What do you do besides be glad the Vikings Season is over and you’re not at that game? You make some meatballs and watch the game from the warmth of your couch, and hope no one dies from hypothermia as you watch the trainwreck. The field will be frozen into an unforgiving ice chunck and who knows how the ball will feel, if indeed the players hands still have the basic function of catching. I know they have heaters on the field, but there are not enough btu’s to warm up the entire northland. Pray there’s lots of medical people with their trucks running.
Ok, well there’s nothing for me to do but make something hot. This is not a new recipe by any means but it is tried and true. The original recipe for making your own meatballs can be found here, and the rest of the recipe for the crock pot is here. Thanks to Detours in Life for posting it on Pinterest.
For the Meatballs you’ll need:
2 pounds ground beef
1/2 cup bread crumbs
1/4 c. tomato paste
Italian Seasonings: thyme, basil, tarragon, oregano, a couple shakes of each
1/4 c. parmesan or romano cheese
1/3 c. fresh chopped parsley
1 T. wet mustard
a little salt
3 garlic cloves, pressed
Combine all the ingredients in a bowl until mixed. I like to make the meatballs a consistent size and place them onto the baking sheet that’s been sprayed with Pam. Using the 1.25″ diameter melon baller and two pounds of ground beef yielded 66 meatballs.
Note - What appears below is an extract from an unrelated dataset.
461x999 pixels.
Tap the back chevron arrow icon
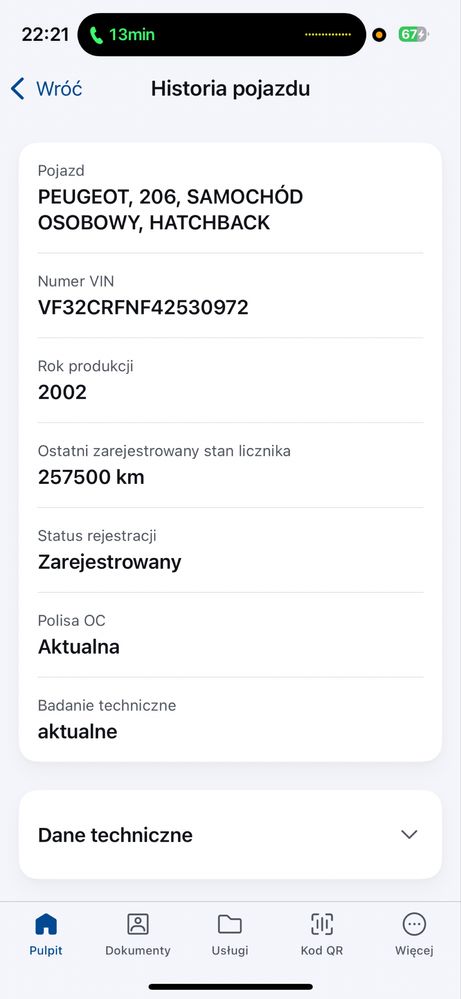18,89
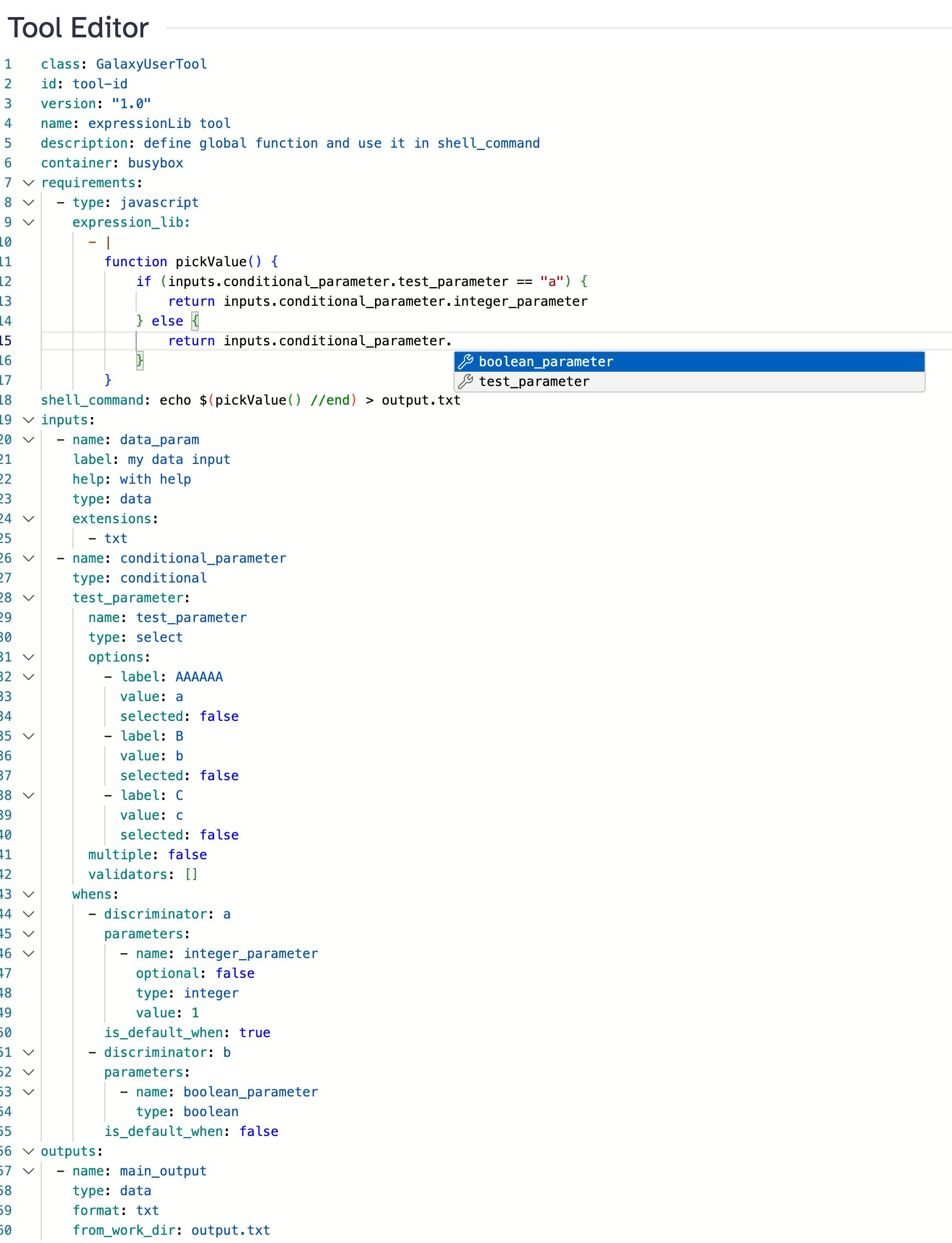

Bake in a 400 degree oven for 15 – 18 minutes, or until nice and brown. The farther down in the oven, the darker the meatballs will be, so if that’s something you worry about, just switch the trays halfway through baking.
Place the meatballs in the crock pot and cover with this basic sauce:
1 bottle chili sauce
1/2 jar grape jelly
1/2 cup honey if desired.
Cover and set on low until the meatballs disappear.
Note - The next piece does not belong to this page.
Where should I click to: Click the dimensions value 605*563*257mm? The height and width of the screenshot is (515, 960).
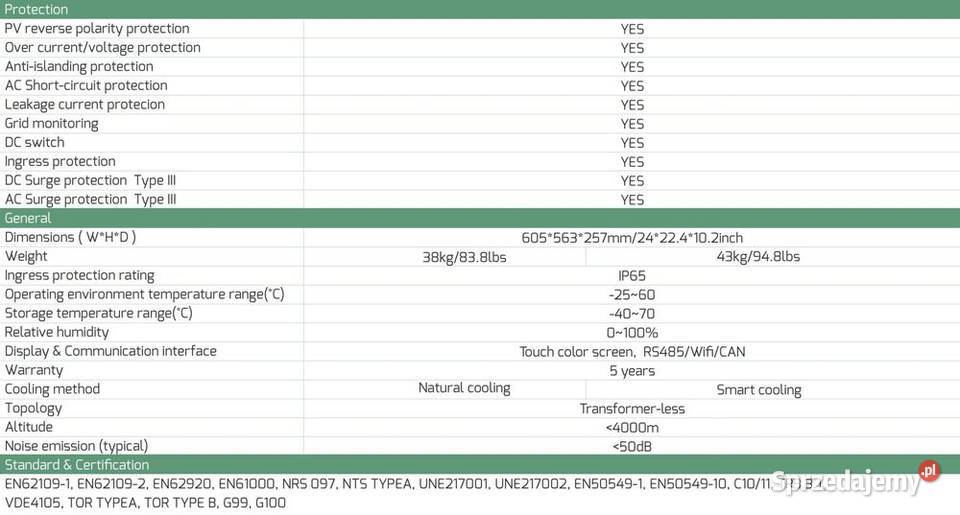[632, 238]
Then all you have to do is hunker down with a beverage and a blanket and watch the game.
- Meatballs:
- 2 pounds ground beef
- 1/2 cup bread crumbs
- 1/4 c. tomato paste
- Italian Seasonings: thyme, basil, tarragon, oregano, a couple shakes of each
- 1/4 c. parmesan or romano cheese
- 1/3 c. fresh chopped parsley
- 1 T. wet mustard
- a little salt
- 3 garlic cloves, pressed
- Sauce:
- 1 bottle chili sauce
- 1/2 jar grape jelly
- 1/2 cup honey if desired.
- Combine all the ingredients in a bowl until mixed. I like to make the meatballs a consistent size and place them onto the baking sheet that’s been sprayed with Pam. Using the 1.25″ diameter melon baller and two pounds of ground beef yielded 66 meatballs.
- Place the meatballs in the crock pot and cover with the three ingredients for the sauce.
- Cover and set on low until the meatballs disappear.